ADN DES INDIENS DE L'ONTARIO (CANADA)

 

“Archaeology : Testing remains provides new insights.”

 

Bradley T. Lepper

 

Source : http://www.dispatch.com/live/content/science/stories/2010/07/25/testing-remains-provides-new-insights.html?sid=101 

The scientific study of human remains offers the potential to learn an amazing amount of information about the lives of ancient people. Human bones preserve evidence of age, sex and health, as well as clues to where the people grew up, what activities they engaged in over the course of their lives, what kinds of food they ate and how they died.
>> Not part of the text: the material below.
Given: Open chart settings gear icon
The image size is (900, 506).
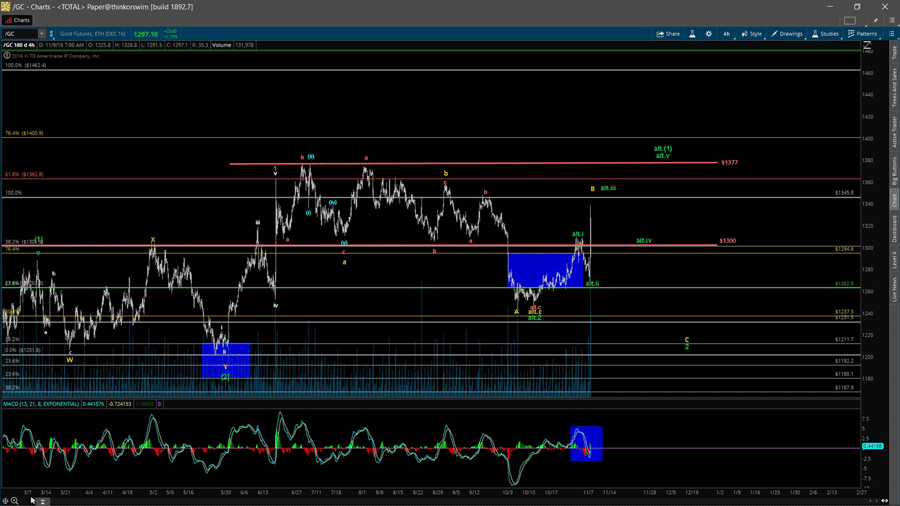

If the remains are from a burial, the nature of the grave and any accompanying grave offerings can tell us about the social status of the individual and the religious beliefs of the society in which he or she lived.

The archaeologist and Choctaw Indian Dorothy Lippert has written that "for many of our ancestors, skeletal analysis is one of the only ways that they are able to tell us their stories." And, although "it is difficult to speak with a voice made of bone," scientific studies provide one last way for them to teach us about their lives.
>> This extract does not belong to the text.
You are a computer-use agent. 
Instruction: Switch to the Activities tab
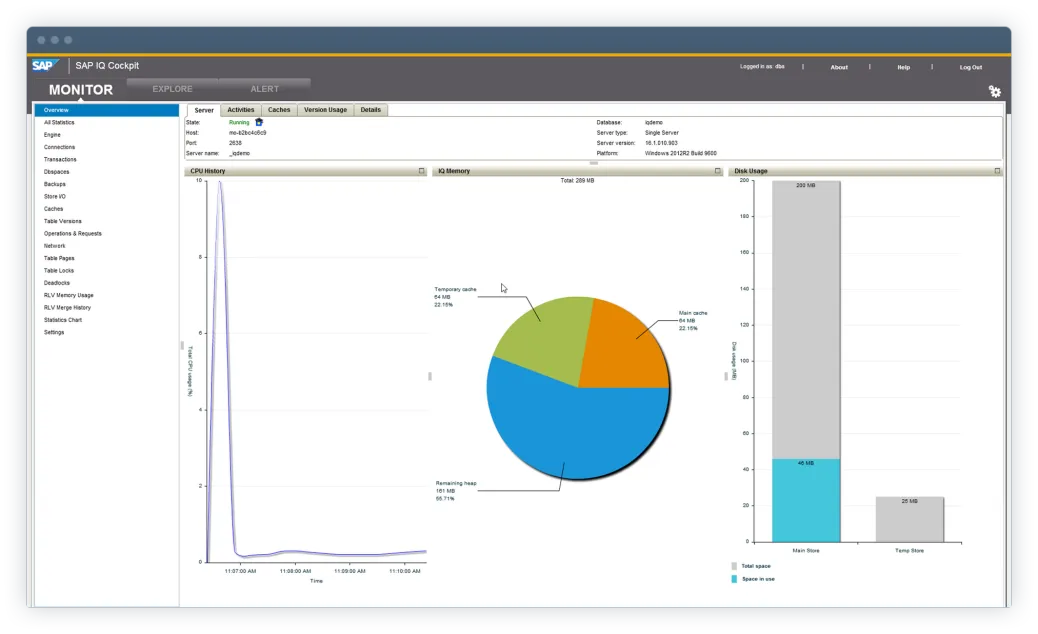click(240, 110)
In 2001, Historic Horizons Inc., a Canadian cultural resources management firm, discovered eight American Indian burials at the Great Western Park in Windsor, Ontario. The remains included adult men and women as well as an infant of undetermined sex.

The burial pattern suggested to the archaeologists that they belonged to the Western Basin Late Woodland Tradition, which occupied northwestern Ohio, eastern Michigan and southern Ontario between about A.D. 600 to 1400.

Once the cemetery was identified as aboriginal, the nearby Walpole Island First Nation council was notified. After careful consideration, the Walpole Island group requested that the burials be left in place, but asked that small bone samples be taken to be used for radiocarbon dating and other scientific tests, so that the community could learn more about its ancestors.

Genevieve Dewar, an archaeologist at the University of Toronto, and several colleagues report the results of their studies of this material in the current issue of the Journal of Archaeological Science.

Radiocarbon dating of the bones places the burials between about A.D. 1100 and 1300. Based on the previously available evidence, archaeologists had determined that the people in the Western Basin of Lake Erie during this period had been semi-sedentary hunters and gatherers who supplemented their diet with relatively small amounts of maize and other plants grown in small garden plots.

An analysis of chemicals in the bones, however, provided a surprisingly different view.

The relative proportions of different forms of carbon and nitrogen in the bones indicated that the people from the Great Western Park cemetery ate much more maize than expected. In addition, instead of focusing on hunting the variety of mammals in the region, such as deer and bear, these people ate large quantities of fish.

An examination of DNA from the bones also revealed surprises. The researchers found connections with much more ancient populations as well as unique genetic variants not found previously in any other ancient or modern group.

These results are important for a number of reasons. They offer new and unexpected insights into the ways of life (and death) of the American Indian peoples who lived around the western end of Lake Erie more than 800 years ago.

Also, the project offers a model for a successful collaboration between traditional indigenous people and archaeologists in the investigation of an ancient burial site.

Bradley T. Lepper is curator of archaeology at the Ohio Historical Society.